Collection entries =

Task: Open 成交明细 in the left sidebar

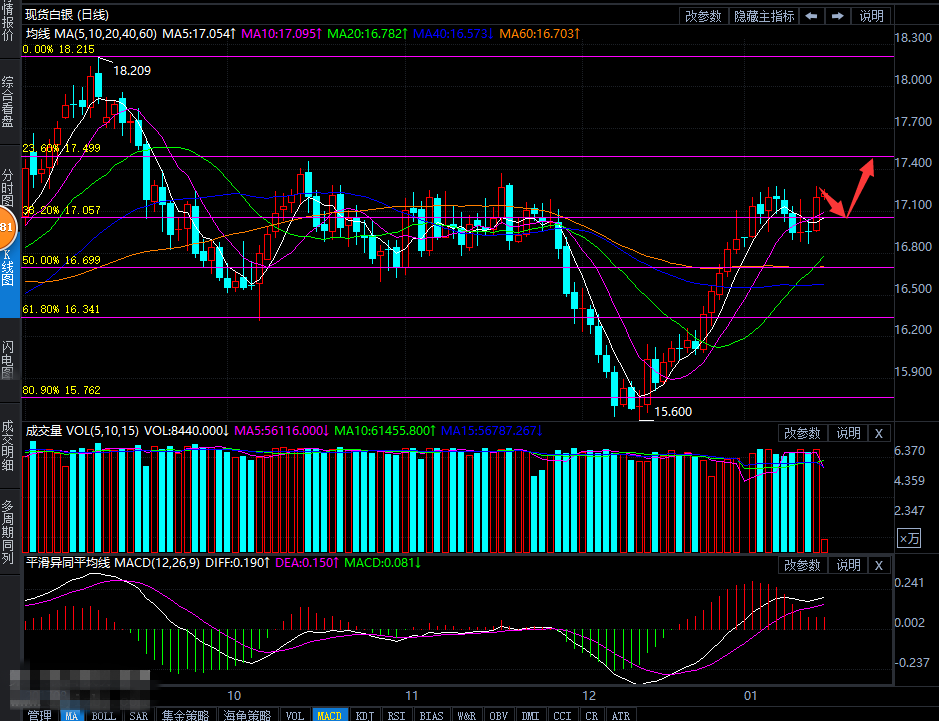Action: tap(8, 443)
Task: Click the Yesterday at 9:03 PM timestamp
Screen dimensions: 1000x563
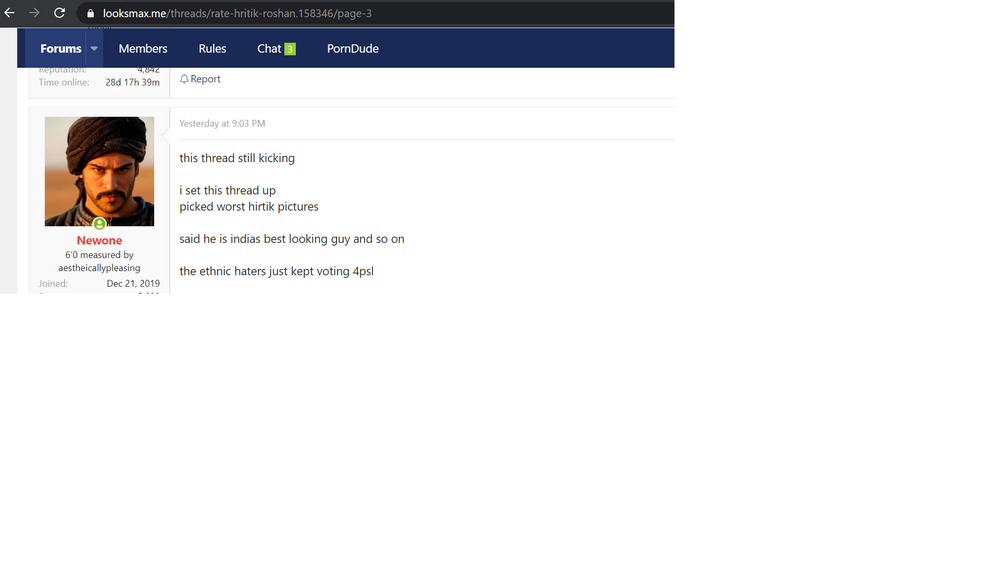Action: coord(222,124)
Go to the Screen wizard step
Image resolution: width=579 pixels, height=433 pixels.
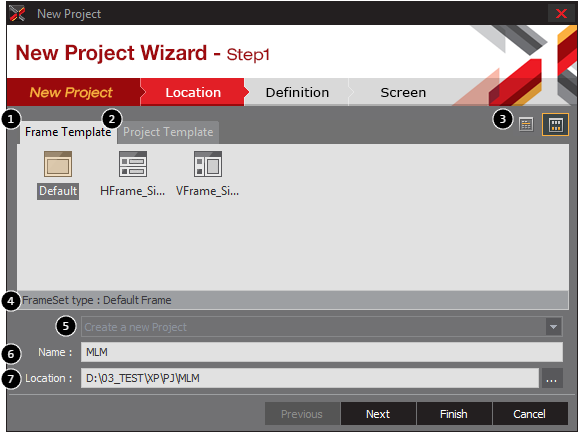tap(403, 92)
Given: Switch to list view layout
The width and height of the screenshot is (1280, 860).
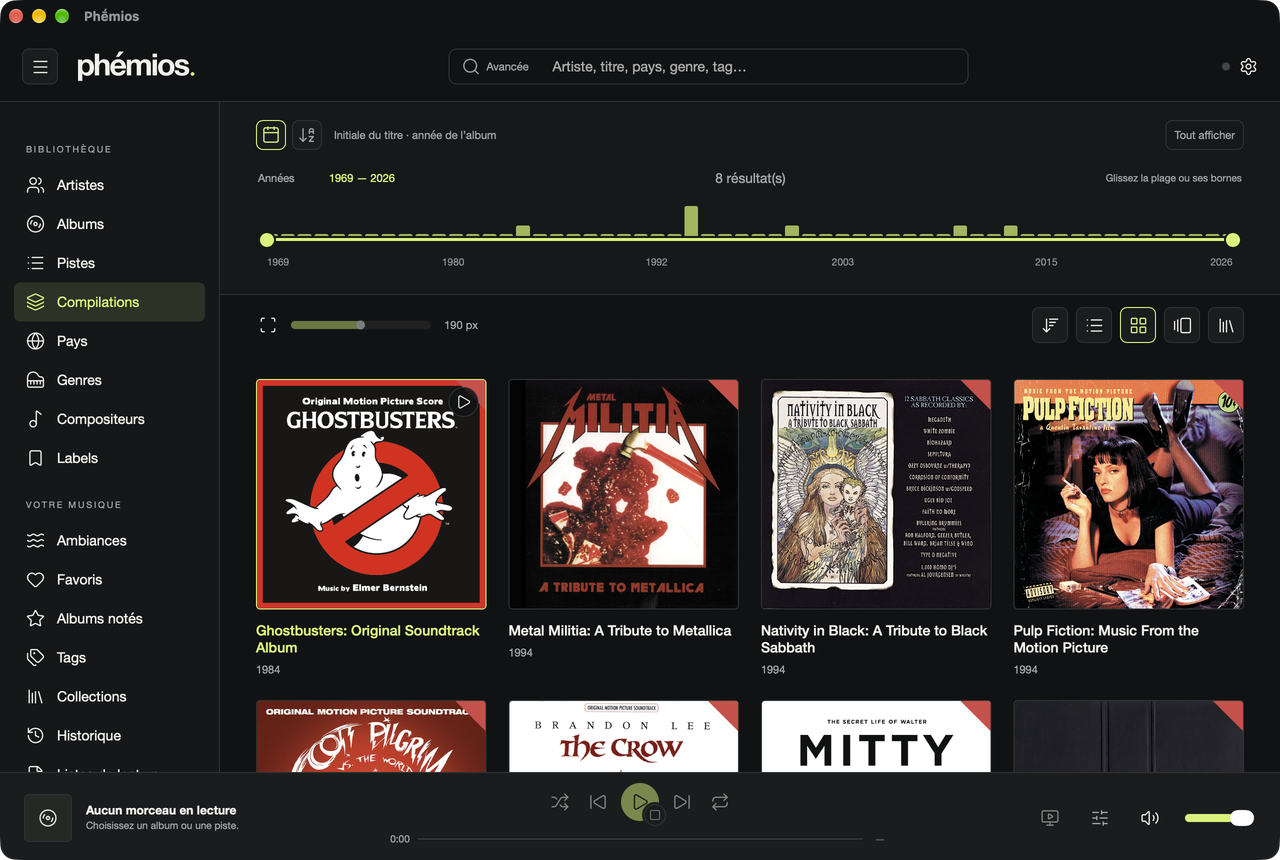Looking at the screenshot, I should pos(1094,325).
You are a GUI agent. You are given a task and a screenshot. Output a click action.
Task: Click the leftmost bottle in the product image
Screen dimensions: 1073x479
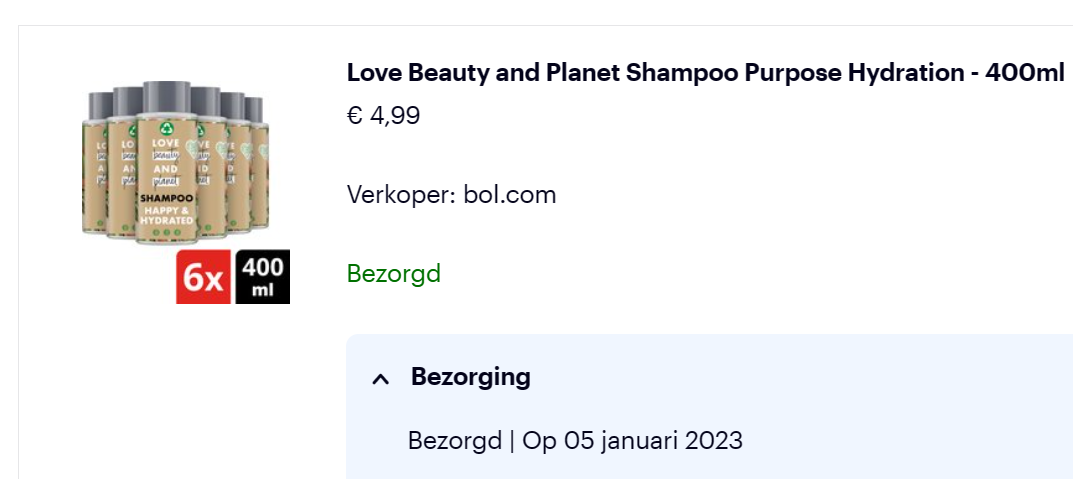click(96, 160)
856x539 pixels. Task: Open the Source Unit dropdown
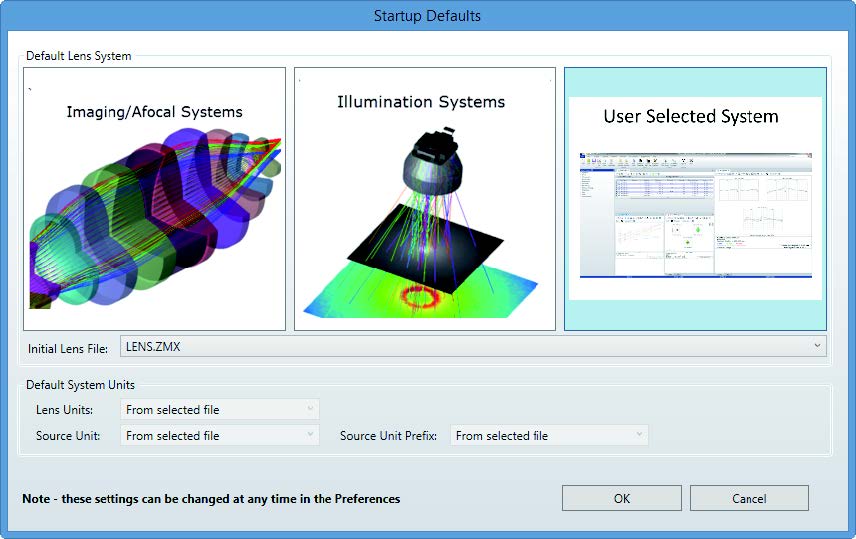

TASK TO COMPLETE = In the records above, find the line that contains "Given: Switch to list view layout". Print it and every later line exactly, omitting the pictures.

EXERCISE ANSWER =
Given: Switch to list view layout
The width and height of the screenshot is (1280, 860).
Looking at the screenshot, I should pos(1094,325).
You are a GUI agent. You are given a task and a screenshot. Output a click action.
Task: Click the leftmost bottle in the product image
Screen dimensions: 1073x479
click(96, 160)
856x539 pixels. Task: Open the Source Unit dropdown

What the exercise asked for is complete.